Required work: Pick out every line of the listing that contains the word "height" and copy each of those lines in full.

Records to process:

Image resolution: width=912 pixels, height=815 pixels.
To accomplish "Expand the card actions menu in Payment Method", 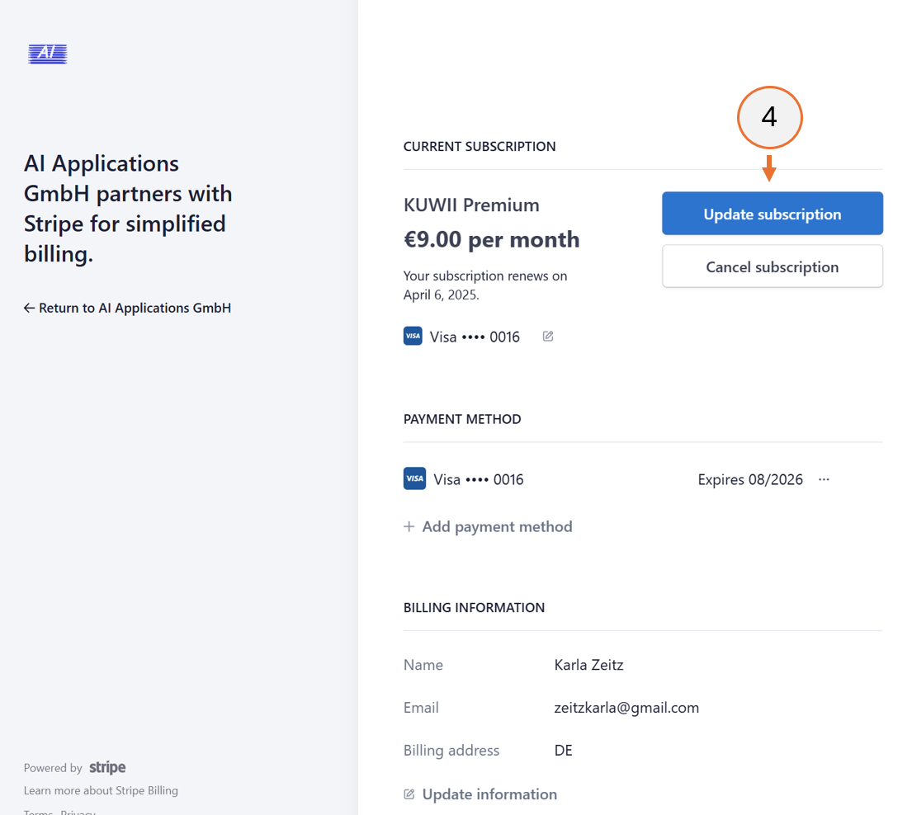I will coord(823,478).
---
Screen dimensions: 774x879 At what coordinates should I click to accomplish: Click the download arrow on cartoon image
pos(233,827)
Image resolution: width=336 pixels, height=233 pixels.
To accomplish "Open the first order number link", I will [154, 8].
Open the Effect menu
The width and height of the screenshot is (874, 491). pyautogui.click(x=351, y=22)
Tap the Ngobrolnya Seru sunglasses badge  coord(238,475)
---
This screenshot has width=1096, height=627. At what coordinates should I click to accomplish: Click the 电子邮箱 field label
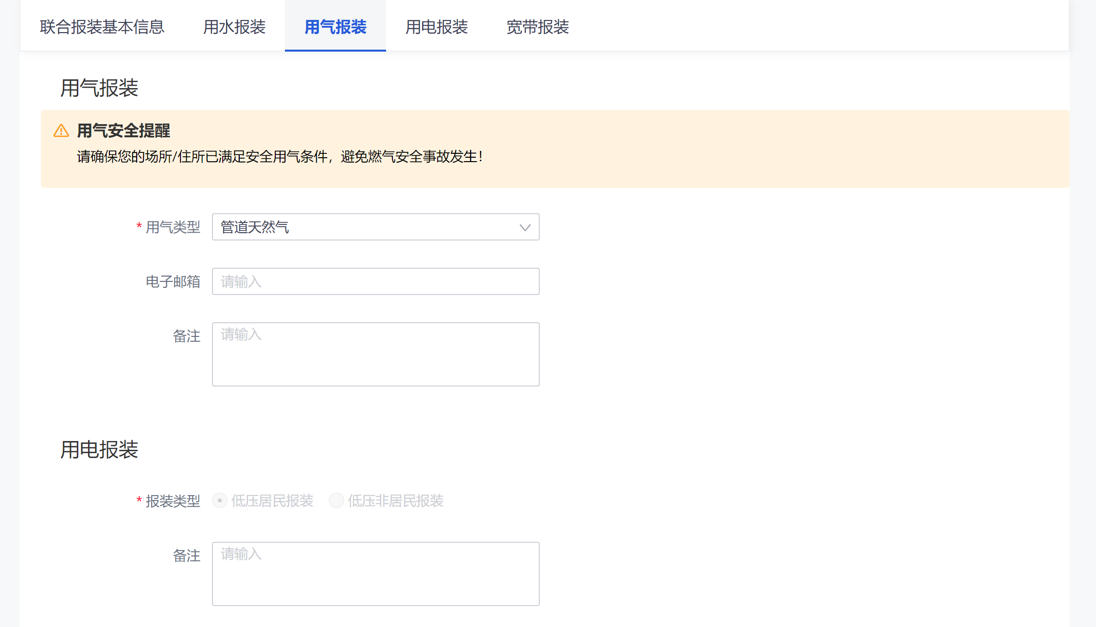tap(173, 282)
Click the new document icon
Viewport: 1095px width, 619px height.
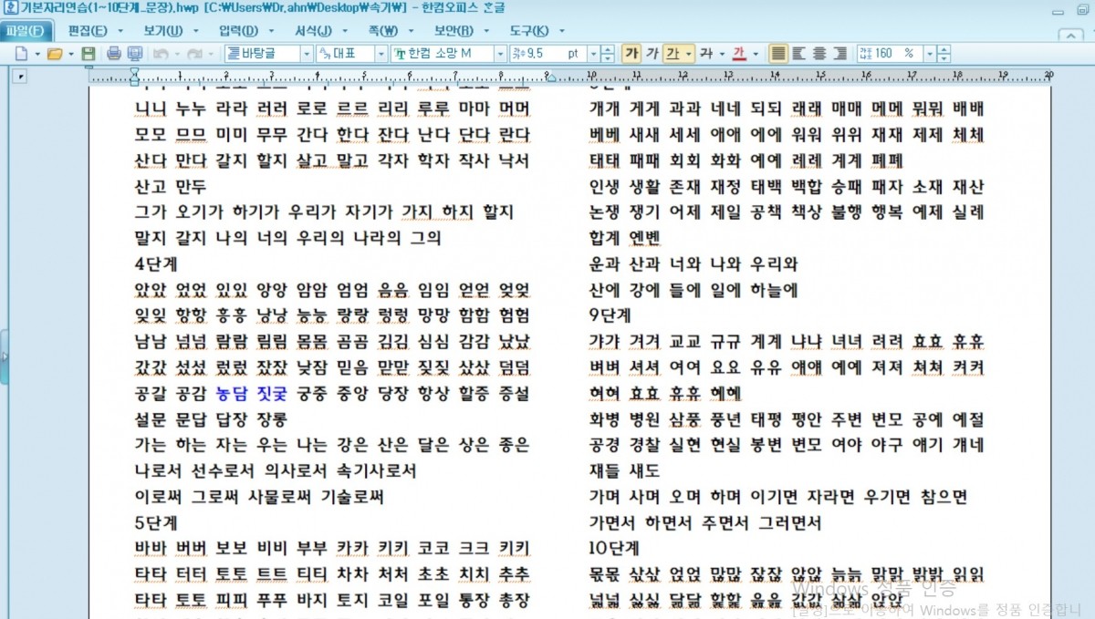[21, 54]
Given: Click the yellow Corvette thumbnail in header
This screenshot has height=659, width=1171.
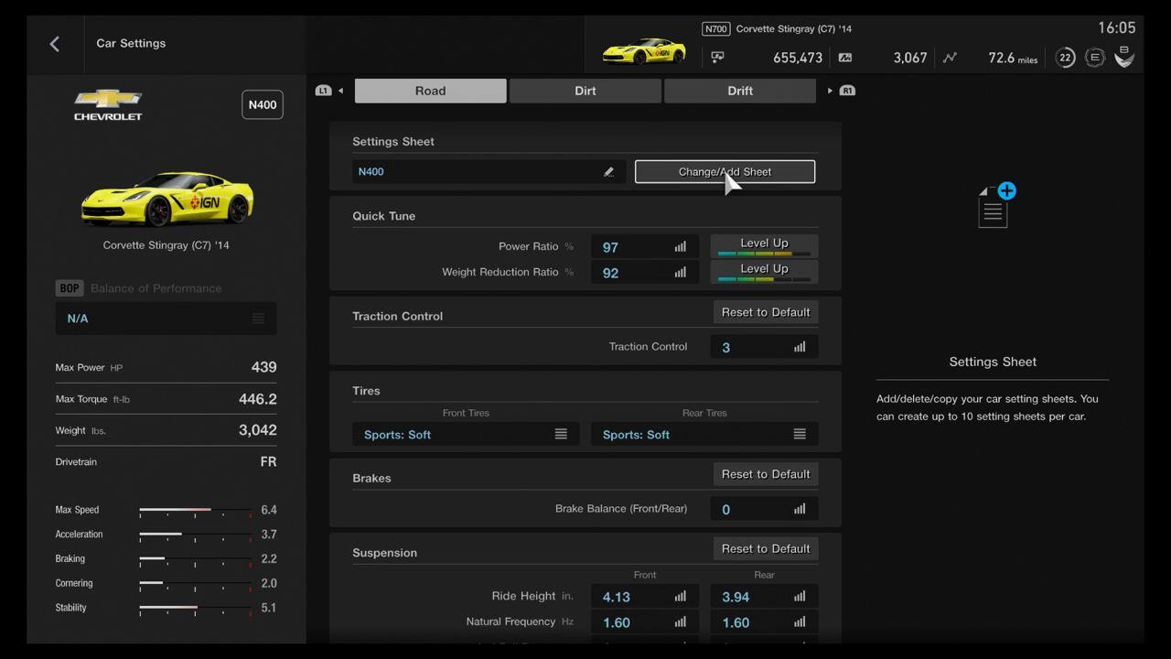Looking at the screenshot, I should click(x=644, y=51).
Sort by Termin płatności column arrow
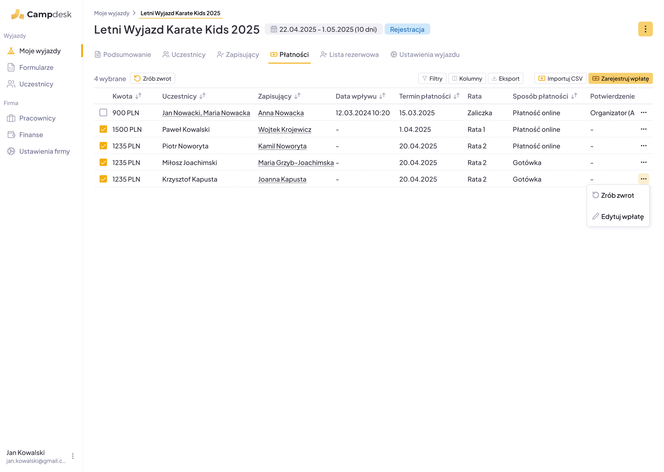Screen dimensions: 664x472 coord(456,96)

Reply to the exercise:
Image resolution: width=912 pixels, height=815 pixels.
Image resolution: width=336 pixels, height=233 pixels.
The width and height of the screenshot is (874, 491). pyautogui.click(x=351, y=22)
This screenshot has width=1096, height=627. At what coordinates should I click to accomplish: Click the 电子邮箱 field label
Viewport: 1095px width, 619px height.
This screenshot has height=659, width=1171.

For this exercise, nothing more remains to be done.